If Crimea Matters, Russia Should Support Kashmir

There are striking structural similarities between Kashmir and Crimea that should make Russian decision makers think twice before endorsing the unilateral actions of their decades-long Indian partners if they want to remain politically consistent.

Kashmir and Crimea share many structural similarities that most observers might have missed upon first glance or if they were earlier influenced by the anti-Pakistani and -Russian infowars waged by their geopolitical opponents, but both countries should be aware of them and use these commonalities to take their strategic partnership even further in the future. These two highly geostrategic regions were left out of those two Great Powers as part of the legacy of subjectively defined administrative borders carved out by political entities that no longer exists, which were the British Raj and the USSR respectively. Had Kashmir and Crimea’s people been able to vote on their political futures in 1947 and 1991, they’d have joined Pakistan and Russia, but both of them were denied their UN-enshrined rights to self-determination and instead found themselves unwilling parts of India and Ukraine.

They key difference, however, is that the UNSC mandated that a plebiscite be held in Kashmir, while the global body never issued such a recommendation when it came to Crimea. It’s already been seven decades and the Kashmiris still haven’t been able to vote on their future, yet the Crimeans were able to assemble a referendum in roughly seven days owing to the urgent threat of ethnic cleansing that they were facing in 2014 from the new fascist authorities of post-coup Ukraine. The Kashmiris are also facing a similar such threat nowadays too, as Pakistani Prime Minister Khan recently warned, yet they’re unable to hold their planned plebiscite owing to the much worse degree of Indian military occupation that they’re presently under when compared to the relatively weaker Ukrainian one that the Crimeans were subjugated to at the time.

It’s here where Russia has the chance to show the world that it’s politically consistent in supporting what structurally amounts to Pakistan’s Crimea of Kashmir by at the very least not openly endorsing the unilateral actions of its Indian partners earlier this week. New Delhi might nevertheless order its international perception managers to frame Moscow’s silence as tacit approval, though, which is why Russia should consider speaking out against India’s violation of international law and especially what The Times of India quoted Home Minister Amit Shah as saying on Tuesday. The Cabinet official also serves as the President of India’s ruling BJP religious extremists and was on record telling parliament that “Kashmir is an integral part of India, there is no doubt over it. When I talk about Jammu and Kashmir, Pakistan occupied Kashmir and Aksai Chin are included in it and can die for it”.
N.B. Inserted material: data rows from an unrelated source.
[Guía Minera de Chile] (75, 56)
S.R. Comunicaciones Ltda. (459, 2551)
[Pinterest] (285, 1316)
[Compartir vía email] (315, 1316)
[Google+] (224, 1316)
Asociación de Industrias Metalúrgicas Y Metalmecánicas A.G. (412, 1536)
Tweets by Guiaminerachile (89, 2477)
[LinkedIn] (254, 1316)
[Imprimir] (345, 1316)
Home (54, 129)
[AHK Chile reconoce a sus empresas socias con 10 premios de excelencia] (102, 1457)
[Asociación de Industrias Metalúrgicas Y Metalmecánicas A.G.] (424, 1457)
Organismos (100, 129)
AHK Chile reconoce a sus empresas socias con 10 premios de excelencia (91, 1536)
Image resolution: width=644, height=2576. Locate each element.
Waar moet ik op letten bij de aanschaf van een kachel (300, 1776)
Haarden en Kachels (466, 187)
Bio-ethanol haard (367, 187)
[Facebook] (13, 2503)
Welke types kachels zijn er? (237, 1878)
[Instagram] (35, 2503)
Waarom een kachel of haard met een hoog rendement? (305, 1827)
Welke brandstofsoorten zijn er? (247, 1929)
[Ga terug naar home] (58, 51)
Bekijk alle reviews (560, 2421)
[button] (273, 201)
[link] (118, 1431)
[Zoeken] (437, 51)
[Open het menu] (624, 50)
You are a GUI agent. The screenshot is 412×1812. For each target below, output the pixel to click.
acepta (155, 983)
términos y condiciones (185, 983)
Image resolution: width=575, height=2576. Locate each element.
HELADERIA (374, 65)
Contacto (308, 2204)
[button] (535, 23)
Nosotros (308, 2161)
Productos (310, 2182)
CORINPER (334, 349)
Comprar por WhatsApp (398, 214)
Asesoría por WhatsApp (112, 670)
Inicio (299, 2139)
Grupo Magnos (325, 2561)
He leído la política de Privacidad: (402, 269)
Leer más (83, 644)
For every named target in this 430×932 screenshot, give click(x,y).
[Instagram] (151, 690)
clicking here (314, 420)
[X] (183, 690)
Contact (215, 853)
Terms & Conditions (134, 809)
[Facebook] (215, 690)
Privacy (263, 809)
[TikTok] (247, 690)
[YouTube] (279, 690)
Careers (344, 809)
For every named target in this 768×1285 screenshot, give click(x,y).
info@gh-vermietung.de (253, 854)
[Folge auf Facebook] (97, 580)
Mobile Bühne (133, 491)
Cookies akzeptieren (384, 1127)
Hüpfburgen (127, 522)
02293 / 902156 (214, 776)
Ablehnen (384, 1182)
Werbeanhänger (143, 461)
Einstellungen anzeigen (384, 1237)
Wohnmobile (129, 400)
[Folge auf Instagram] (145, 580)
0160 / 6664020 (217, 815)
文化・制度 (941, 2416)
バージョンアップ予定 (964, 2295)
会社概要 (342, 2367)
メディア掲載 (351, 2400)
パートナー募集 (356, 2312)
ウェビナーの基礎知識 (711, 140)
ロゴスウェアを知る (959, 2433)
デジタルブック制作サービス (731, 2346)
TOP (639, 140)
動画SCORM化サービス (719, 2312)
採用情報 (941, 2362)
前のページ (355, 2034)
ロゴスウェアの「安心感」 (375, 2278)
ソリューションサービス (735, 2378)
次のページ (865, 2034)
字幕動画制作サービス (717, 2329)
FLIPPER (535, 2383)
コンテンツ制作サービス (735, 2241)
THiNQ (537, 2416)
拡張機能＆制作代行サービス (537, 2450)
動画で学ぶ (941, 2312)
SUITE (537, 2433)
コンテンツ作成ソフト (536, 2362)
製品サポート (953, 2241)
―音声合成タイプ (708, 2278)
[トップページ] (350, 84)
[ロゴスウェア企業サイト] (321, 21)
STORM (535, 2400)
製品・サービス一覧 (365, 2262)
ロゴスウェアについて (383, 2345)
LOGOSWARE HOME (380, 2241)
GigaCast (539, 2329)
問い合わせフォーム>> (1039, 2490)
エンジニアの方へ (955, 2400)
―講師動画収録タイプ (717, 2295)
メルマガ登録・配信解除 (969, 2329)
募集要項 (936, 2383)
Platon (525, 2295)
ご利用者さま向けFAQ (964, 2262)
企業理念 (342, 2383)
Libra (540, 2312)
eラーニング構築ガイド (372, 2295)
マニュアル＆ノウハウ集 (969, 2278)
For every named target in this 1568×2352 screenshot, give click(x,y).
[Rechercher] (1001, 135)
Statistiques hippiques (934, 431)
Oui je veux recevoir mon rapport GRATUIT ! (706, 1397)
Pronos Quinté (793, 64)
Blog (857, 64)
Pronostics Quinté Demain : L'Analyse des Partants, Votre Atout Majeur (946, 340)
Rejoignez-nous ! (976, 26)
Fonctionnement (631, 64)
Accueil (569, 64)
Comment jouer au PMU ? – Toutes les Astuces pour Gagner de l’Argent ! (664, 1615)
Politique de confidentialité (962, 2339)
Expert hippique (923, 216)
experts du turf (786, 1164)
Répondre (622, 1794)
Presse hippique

Russia routinely criticizes Ukrainian officials whenever they claim that they’re willing to retake Crimea by force, so it should in the interests of political consistency also do the same when one of the most influential men in the nuclear-armed state of India threatens to kill people in the parts of Kashmir currently under Pakistan and China’s control, especially seeing as how both similarly nuclear-armed states are SCO members together with Russia and the second-mentioned one is a part of BRICS too. Moscow, however, might be wary of New Delhi weaponizing their military-industrial ties and more rapidly pivoting towards Western suppliers as punishment for Russia refusing to tow its narrative line or even outright rejecting it, which could contribute to the Eurasian Great Power possibly sacrificing its soft power for the sake of not disrupting its budgetary revenue in that scenario.

That said, Russia has earned the envied reputation among Western and non-Western audiences alike of solidly standing up for the rules-based international order as defined by the UN Charter, so it might not want to ruin this intangible strategic benefit no matter how high the financial costs are that India could impose on it. In fact, India might not even be able to use those current and future contracts as economic blackmail because its armed forces can’t rapidly transition away from Soviet- and Russian-provided equipment, so any fears that Moscow’s decision makers might have in this respect could turn out to be overblown fearmongering peddled by New Delhi’s “agents of influence” in their “deep state”. Russia’s “Return to South Asia” has seen it trying to carefully “balance” the region, but it could all be for naught if it takes a partisan approach by backing India’s illegal actions, which is why it should think twice before falling for the temptation to reactively do so.